7 · Foundation Models 🔗
Large, self‑supervised, general‑purpose models adaptable to many downstream tasks.
- Examples : GPT‑4 (text), CLIP (image+text), DALL·E (image), SAM (vision segmentation).
- Benefits : reuse, performance, economy of scale.
- Risks : bias, compute cost, ecological footprint, opacity.
8 · Scaling Laws & Emergent Abilities 🔗
- Empirical power‑law links between loss ↔ parameters, data, compute (OpenAI, DeepMind).
- Emergence : qualitative jumps (few‑shot learning, tool use) above certain scale (≈10 B+, 100 B+ params).
- Implications : unpredictable behaviours, but strong generalization—drives interest in alignment & evals.
9 · Variational Autoencoder (VAE) — Quick Recap 🔗
- Encoder → μ, σ² (latent distribution).
- Reparameterization trick → sample z.
- Decoder → reconstruct/generate x̂.
- Loss = Reconstruction Loss + KL‑Divergence( q(z|x) ‖ N(0,1) ).

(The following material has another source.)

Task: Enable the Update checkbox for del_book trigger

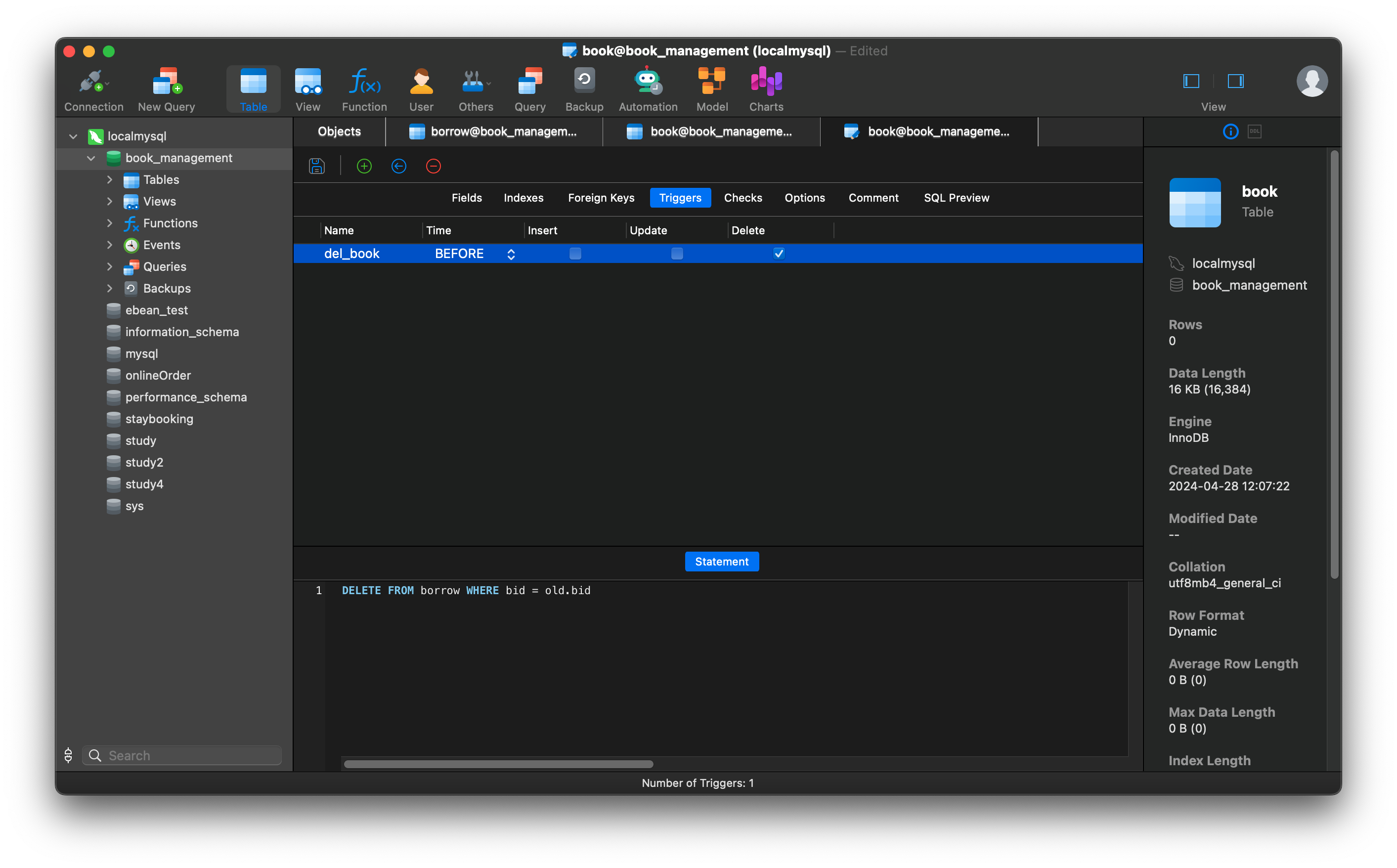Action: (x=677, y=253)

| Strength | Why It Matters |
|---|---|
| Generative | New images/text variants |
| Smooth latent space | Interpolation, arithmetic |
| Structured | Semi‑supervised & controllable |
| Stable training | No adversarial collapse (vs GAN) |
10 · Quick Cheat‑Sheet — Which Technique When? 🔗
- Need a fast tweak? → Prompt Engineering.
- Domain‑specific answers? → SFT or LoRA.
- Politeness / helpfulness? → RLHF.
- Up‑to‑date factuality? → RAG.
- Creative image/text synthesis? → Diffusion, VAE, GAN.